Figure 1: Scavenger receptor ligands inhibit HSV-1 infection of keratinocytes.

(a) HaCats were treated with 100 μg ml⁻¹ Poly(I:C), or 50 μg ml⁻¹ of Poly(I) or Poly(C) 20 min before the addition of HSV-1 at a multiplicity of infection (MOI) of 0.01. Cells were incubated for 5.5 h before quantification of HSV-1 messenger RNA by quantitative PCR (qPCR). (b) NHEK were treated with 10 μg ml⁻¹ Poly(I), Poly(C) and Poly(I:C) for 3 h before qPCR analysis of gene expression. (c) NHEK were treated with 10 μg ml⁻¹ of the indicated compounds for 20 min before the addition of HSV-1 at an MOI of 0.0005. Plaque forming units (PFU) were quantified 48 h after infection. (d) NHEK were treated with 10 μg ml⁻¹ Poly(I) or heparin 20 min before infection with WT HSV-1 at an MOI of 0.0005 or an equivalent amount of HSV-1 gCΔC5/P (HSV-1 possessing gC with a deletion of the heparin-binding domain, amino acids 33–123) viral particles.
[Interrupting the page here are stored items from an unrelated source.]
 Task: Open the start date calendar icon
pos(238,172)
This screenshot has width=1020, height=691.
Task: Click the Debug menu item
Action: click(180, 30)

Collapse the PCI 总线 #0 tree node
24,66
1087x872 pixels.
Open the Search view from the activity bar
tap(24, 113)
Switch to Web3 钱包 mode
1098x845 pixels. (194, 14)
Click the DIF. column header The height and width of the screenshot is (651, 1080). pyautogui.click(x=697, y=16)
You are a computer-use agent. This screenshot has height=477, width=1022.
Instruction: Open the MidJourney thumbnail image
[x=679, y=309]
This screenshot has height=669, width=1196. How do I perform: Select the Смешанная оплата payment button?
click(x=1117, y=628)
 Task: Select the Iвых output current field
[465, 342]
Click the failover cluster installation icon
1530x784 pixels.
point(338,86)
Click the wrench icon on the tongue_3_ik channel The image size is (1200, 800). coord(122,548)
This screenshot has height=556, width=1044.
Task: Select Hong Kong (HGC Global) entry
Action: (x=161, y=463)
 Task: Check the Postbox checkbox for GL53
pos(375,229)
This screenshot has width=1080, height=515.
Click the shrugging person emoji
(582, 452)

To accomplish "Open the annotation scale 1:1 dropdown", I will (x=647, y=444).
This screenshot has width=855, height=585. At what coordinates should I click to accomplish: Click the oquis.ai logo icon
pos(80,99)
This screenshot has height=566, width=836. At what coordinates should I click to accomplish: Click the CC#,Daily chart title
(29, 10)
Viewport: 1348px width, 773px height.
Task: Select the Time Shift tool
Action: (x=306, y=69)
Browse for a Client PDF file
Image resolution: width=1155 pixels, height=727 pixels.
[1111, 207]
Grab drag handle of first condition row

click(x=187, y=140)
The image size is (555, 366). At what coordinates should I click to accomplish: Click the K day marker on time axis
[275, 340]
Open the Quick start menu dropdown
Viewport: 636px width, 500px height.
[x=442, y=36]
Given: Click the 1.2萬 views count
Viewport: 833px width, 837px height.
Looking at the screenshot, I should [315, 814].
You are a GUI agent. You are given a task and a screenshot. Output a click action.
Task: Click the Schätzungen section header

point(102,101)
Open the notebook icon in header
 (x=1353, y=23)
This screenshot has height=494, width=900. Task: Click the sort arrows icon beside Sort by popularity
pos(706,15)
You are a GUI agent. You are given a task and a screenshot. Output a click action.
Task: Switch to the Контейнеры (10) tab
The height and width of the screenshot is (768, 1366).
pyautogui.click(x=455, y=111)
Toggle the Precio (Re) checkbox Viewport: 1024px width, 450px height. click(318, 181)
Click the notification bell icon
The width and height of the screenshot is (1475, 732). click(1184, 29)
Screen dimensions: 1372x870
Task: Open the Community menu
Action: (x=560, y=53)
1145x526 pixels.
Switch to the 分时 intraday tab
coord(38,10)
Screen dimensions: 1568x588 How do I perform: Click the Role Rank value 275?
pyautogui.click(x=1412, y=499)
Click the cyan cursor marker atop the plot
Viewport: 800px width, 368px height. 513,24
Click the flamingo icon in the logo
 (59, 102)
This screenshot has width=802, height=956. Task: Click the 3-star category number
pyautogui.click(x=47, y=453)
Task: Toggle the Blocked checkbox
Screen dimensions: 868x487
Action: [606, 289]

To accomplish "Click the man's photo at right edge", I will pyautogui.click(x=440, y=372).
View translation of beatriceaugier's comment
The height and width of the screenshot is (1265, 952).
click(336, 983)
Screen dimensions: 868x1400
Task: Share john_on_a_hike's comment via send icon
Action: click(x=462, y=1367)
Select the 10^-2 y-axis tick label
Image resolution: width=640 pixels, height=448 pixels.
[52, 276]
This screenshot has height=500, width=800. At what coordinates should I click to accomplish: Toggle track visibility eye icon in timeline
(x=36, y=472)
PFU were quantified 48 h after infection. PFU are displayed as relative % compared with untreated cells for each virus. NS, not significant. (a–d) all data are means±s.e.m, n=3 from representative experiments repeated at least two times. One-way analysis of variance (ANOVA) with Tukey post-tests were used for statistical analysis, **P<0.01; ***P<0.001. (b, c) P-values were derived from comparisons to vehicle-treated samples.